(RxWiki News) Childhood obesity poses a large health problem for the United States. Yet, there is still very little data on when the risk for obesity begins.
A recent study found that obesity was often established by the age of 5.
The researchers suggested that obesity prevention programs aimed at young, overweight children may useful in identifying children who are likely to become obese later in life.
"Ask a pediatrician for help controlling your child's weight."
The lead author of this study was Solveig A. Cunningham, PhD, from the Hubert Department of Global Health at Emory University in Atlanta, Georgia.
This study included 7,783 children who were in kindergarten in 1998 and who were then followed to eighth grade in 2007. Of these participants, 3,865 were boys and 4,822 were non-Hispanic white.
The average age of the children was 6 years old when they entered kindergarten and 14 years old when they entered eighth grade.
At the start of the study, 6,807 participants were not obese.
Upon entering kindergarten, 12 percent of the children were obese and 15 percent were overweight. By the beginning of eighth grade, 21 percent of the children were obese and 17 percent were overweight.
The rate of obesity from kindergarten to fifth grade rose from 12 percent to 22 percent. However, the rate did not significantly change between 11 and 14 years old (fifth to eighth grade) — going from 22 percent to 21 percent.
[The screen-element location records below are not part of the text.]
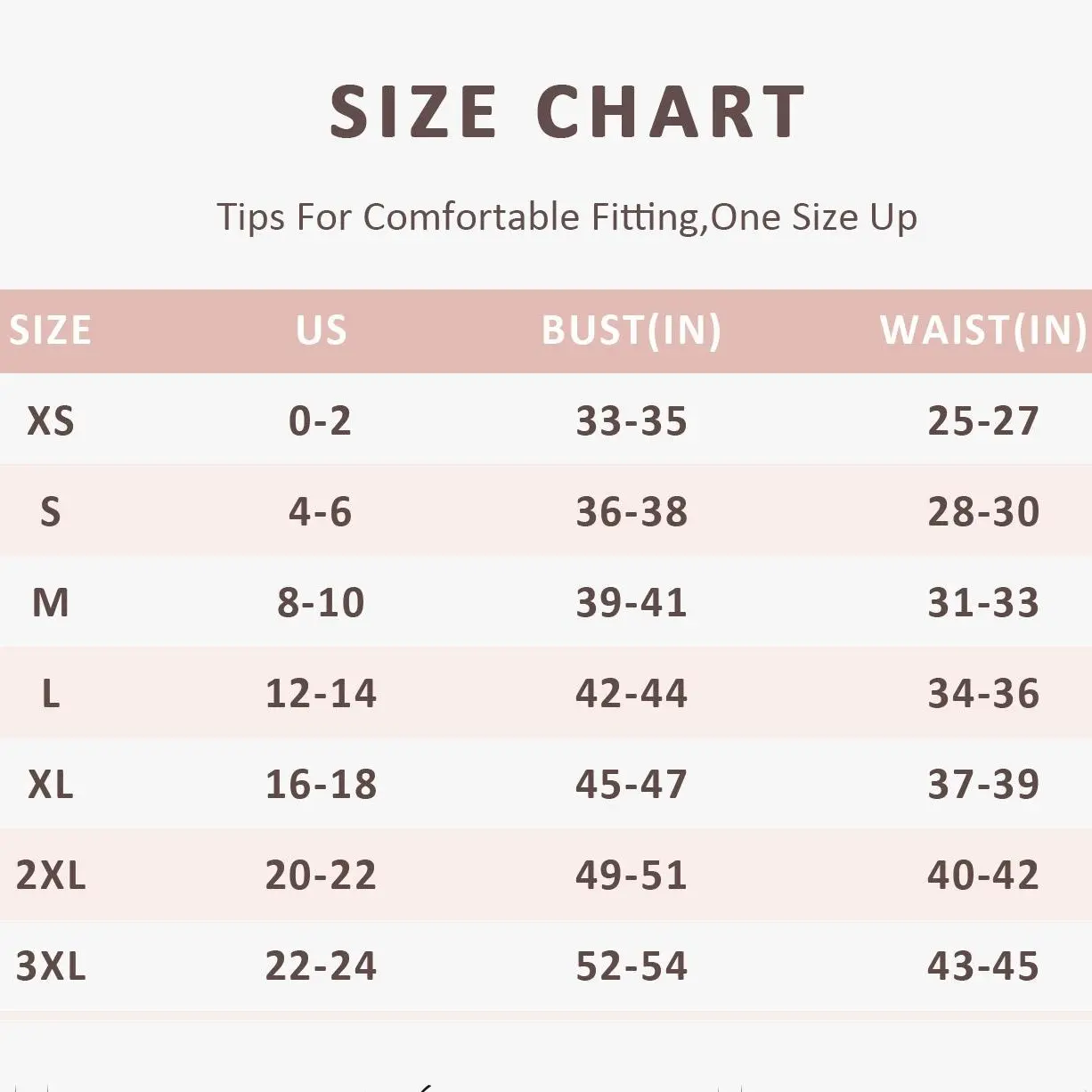The width and height of the screenshot is (1092, 1092).
Task: Select US size 16-18 cell
Action: (321, 785)
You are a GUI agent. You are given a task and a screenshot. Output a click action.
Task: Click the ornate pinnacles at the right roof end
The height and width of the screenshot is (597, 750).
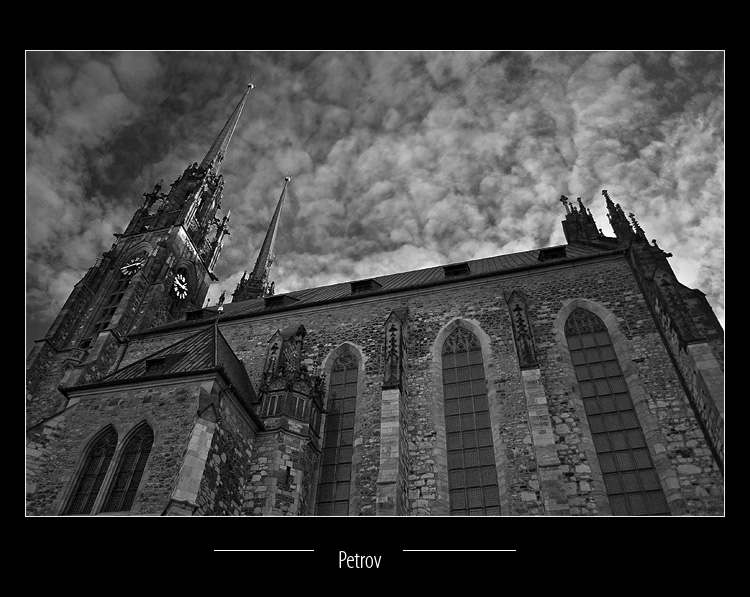pyautogui.click(x=600, y=220)
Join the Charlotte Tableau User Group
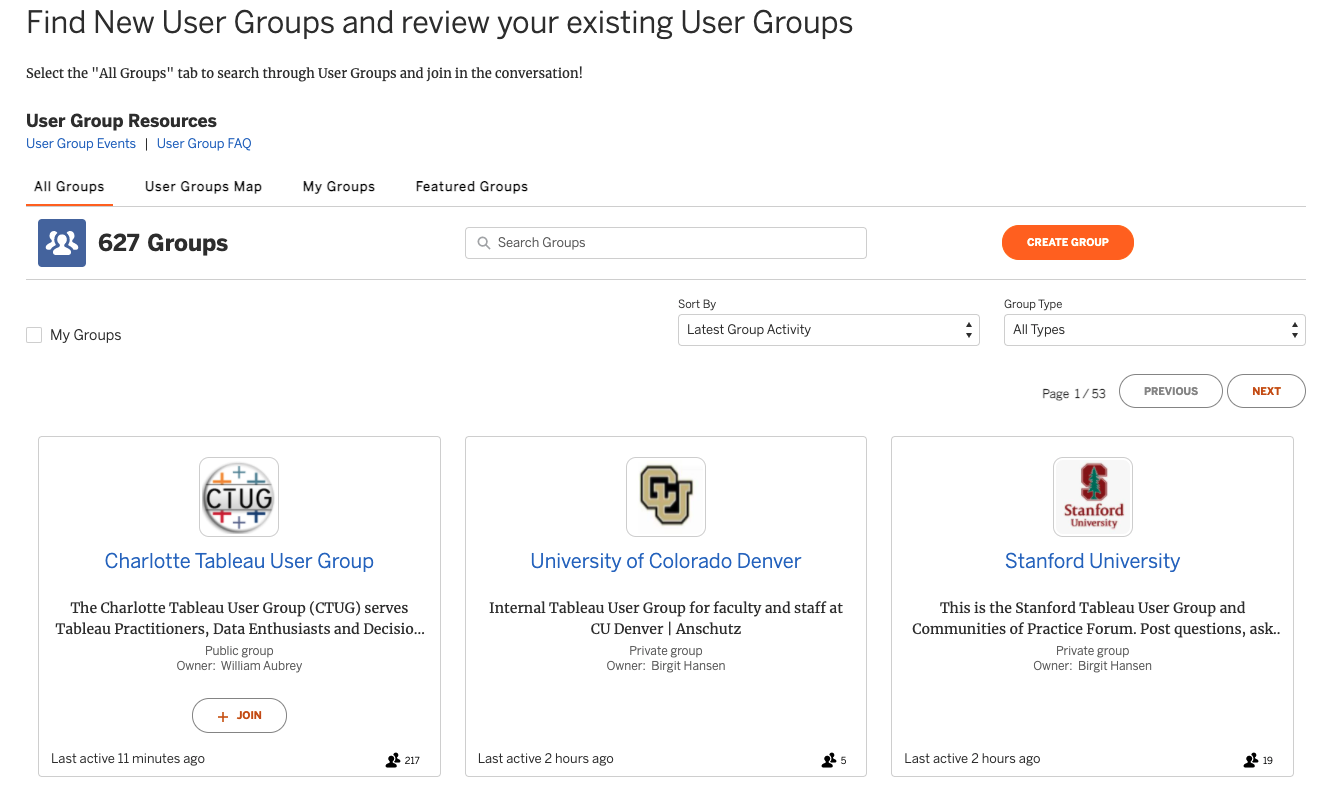1327x795 pixels. tap(239, 715)
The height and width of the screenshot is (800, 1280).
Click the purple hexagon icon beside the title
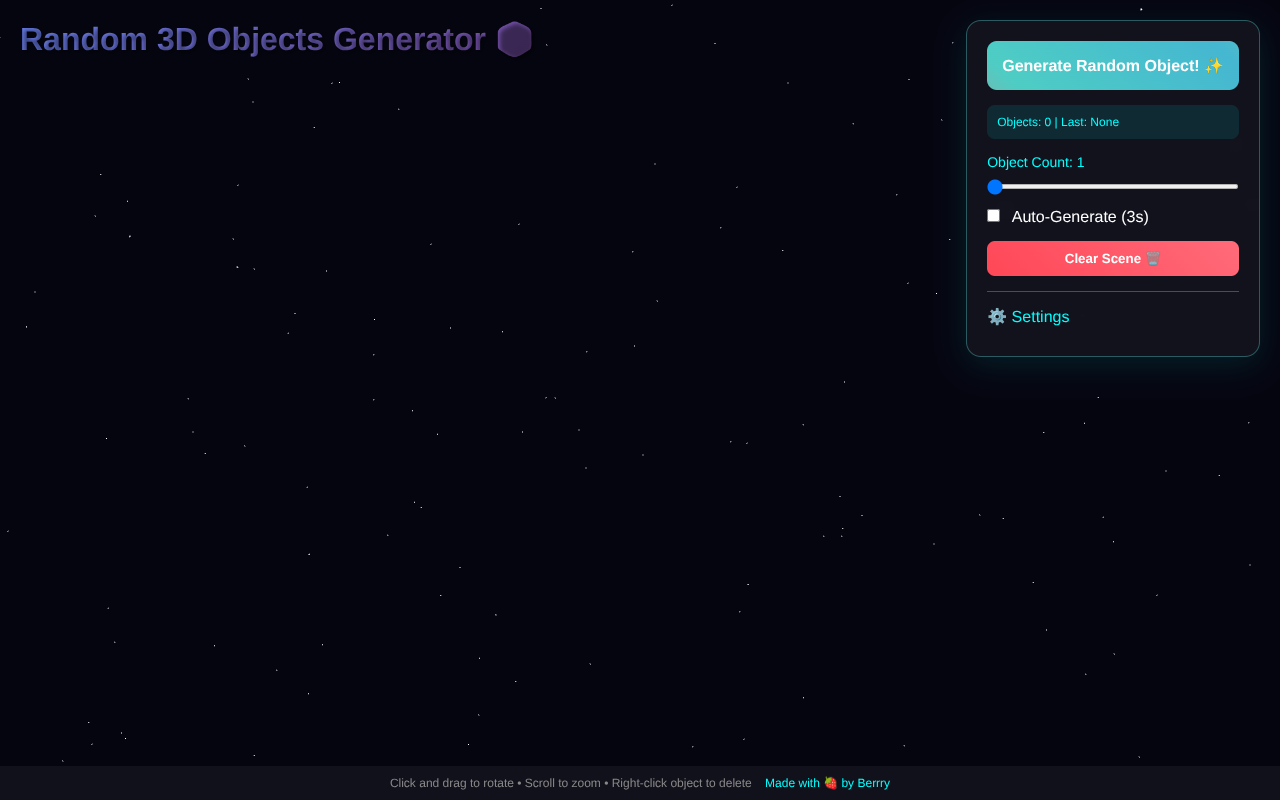[514, 39]
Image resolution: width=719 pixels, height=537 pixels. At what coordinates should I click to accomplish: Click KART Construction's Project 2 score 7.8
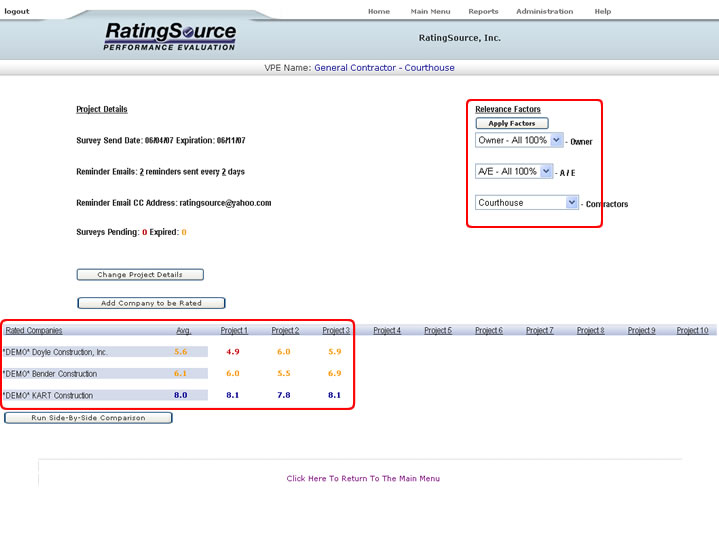[284, 395]
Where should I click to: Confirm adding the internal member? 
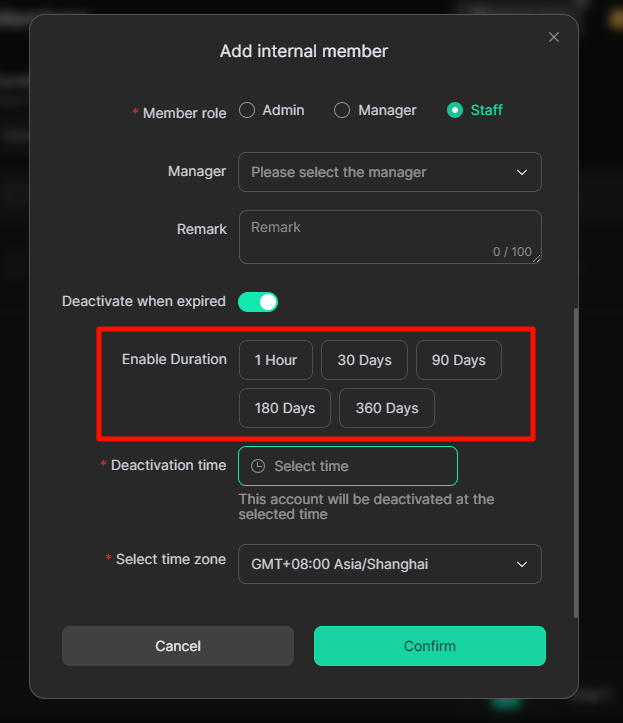pyautogui.click(x=429, y=646)
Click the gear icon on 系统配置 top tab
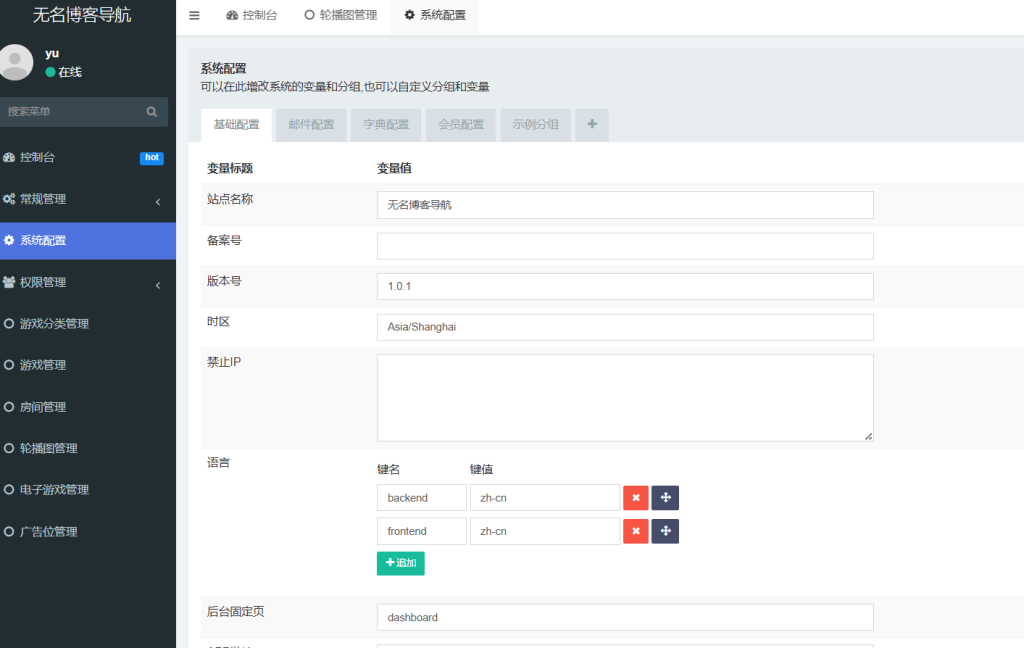 click(x=408, y=15)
Children who were overweight in kindergarten were four times more likely to become obese than the normal-weight children.
Hispanic children had a significantly higher rate of obesity compared to the non-Hispanic white children during every year of the study.
The findings revealed that the greatest increase in obesity prevalence for the overall study population happened between first and third grade.
Of all the children in this study, 13 percent were obese in first grade and 19 percent were obese in third grade.
The children from the wealthiest families had the lowest prevalence of obesity in kindergarten compared to participants of any other socioeconomic status.
The researchers discovered that the children who weighed 4,000 grams or more (around 8.8 pounds) at birth had a significantly higher prevalence of obesity than those who weighed no more than 3,999 grams at birth.
Only 13 percent of the children who were normal weight in eighth grade had been overweight in kindergarten.
The authors mentioned a few limitations of their study. First, the researchers did not have data on the children's weight between birth and kindergarten or after eighth grade. Second, the findings were only representative of children in kindergarten in 1998 and 1999 and may not accurately reflect the experiences of older or younger children. Third, the study did not consider factors associated with the development of obesity.
This study was published on January 29 in The New England Journal of Medicine.
The Eunice Kennedy Shriver National Institute of Child Health and Human Development provided funding.